Court Opinion

ID: 3891302
Source: CourtListenerOpinion
Date Created: 2016-07-06 09:21:17.55139+00
Date Added: 2024-06-11T10:30:43.620419
License: Public Domain

[S. C. infra, 112.]
Hodge, the defendant in error, brought an action of covenant against M'Donald in the County Court of Lincoln, which was afterwards removed by appeal to the Circuit Court; the issue was on a plea of covenant performed; jury found the plaintiff $188 damages.
The covenant is dated 21st August, 1812, and is *Page 86 
signed and stated by both parties and "witnesseth that whereas the said John hath advanced into the said Robert, $125 in cash. Now it is understood that said Robert is hereby bound to pay the said John the amount of the above sum in potash at the price of $5 per hundred, with all reasonable expenses to the Sauter cave; the potash to be delivered in ninety days."
The defendant's counsel contended that the true criterion of damages for a breach of this covenant was the consideration money, $125 and interest. The plaintiff insisted that the true criterion of damages was the value of twenty-five hundred weight of potash at the Sauter cave ninety days after the date of the covenant with interest from that time. Of this latter opinion was the Court, and permitted the plaintiff to give evidence of that nature. He produced one witness, who deposed that early in January, 1813. he bought potash at; the cave for $9 per hundred, but did not know what it had sold for before; heard somebody say that it had sold, some time before his arrival at the cave, at $6, but neither recollects who said it, nor how long before his arrival it should have been sold at that price. The judge charged the jury that the true criterion of damages was the value of the article at the time when it ought to have been delivered; and, to enable them to arrive at that criterion, proof of the value, both before and after, was competent evidence to be left to them.
Exceptions were taken to this charge, a new trial prayed and refused, and a bill of exceptions also taken to that refusal. The criterion of damages in this case depends on a correct construction of the covenant, and in making that construction every word used should be considered as operative. Why say that the value of the potash should be $5 if the value at the time was a matter of no consequence in case of failure? *Page 87 
The manner in which this is drawn imports that something more in case of failure was intended than merely after the expiration of ninety days to return $125 which had been advanced in cash, and that, too, without interest, which would have been the case on the construction contended for. We believe the construction put on it by the Circuit Court will better comport with the intention of the parties as expressed on the face of the instrument.

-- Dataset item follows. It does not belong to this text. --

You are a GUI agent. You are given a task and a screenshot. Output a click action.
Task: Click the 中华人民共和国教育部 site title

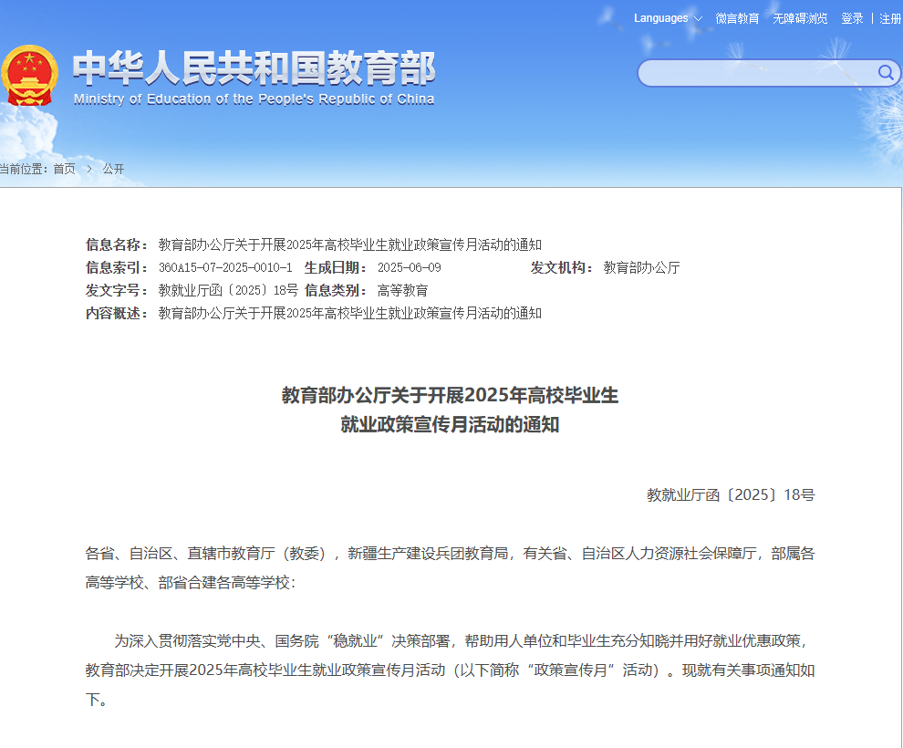coord(254,68)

The value of any article of property at a particular day is frequently a mere matter of opinion in the witnesses; and, if no direct testimony is adduced of the value at that particular day, testimony of the value at a period not far distant from it, either before or after, is competent testimony to be left to a jury.
Here the witness gave $9 per hundred for potash about six weeks after the time of delivery stipulated between these parties, and was informed that it had been as low as $6 some time before. The jury valued it at about $7, and we can not say that they were not authorized to draw this conclusion. Another reason for a new trial was assigned: that the transcript of the record from the County Court was taken by the jury from their box into their room on retirement, which was delivered to them by the plaintiff's counsel in open court; and that no part of it had been read in evidence to them except the pleadings. By a law of this State, a jury may take with them all papers read in evidence, though not under seal. The record here does not exhibit any evidence of the fact that the jury took the transcript, except that it is stated to have been delivered to them in open court. If the defendant's counsel did not object to it then, he ought not afterwards to urge it as a reason for a new trial, even if it should be deemed irregular. This would be to permit him to wait the issue of the trial, with the means in his favor of setting it aside against him. The application of this principle *Page 88 
to the present case has greater force when from the transcript of the record in the County Court, it appears that if the verdict and judgment in the County Court could have had any affect on the minds of the jury, it must have been in favor of the defendant, the verdict there being for the sum which she now contends the jury in the Circuit Court ought to have found. Let the judgment be affirmed.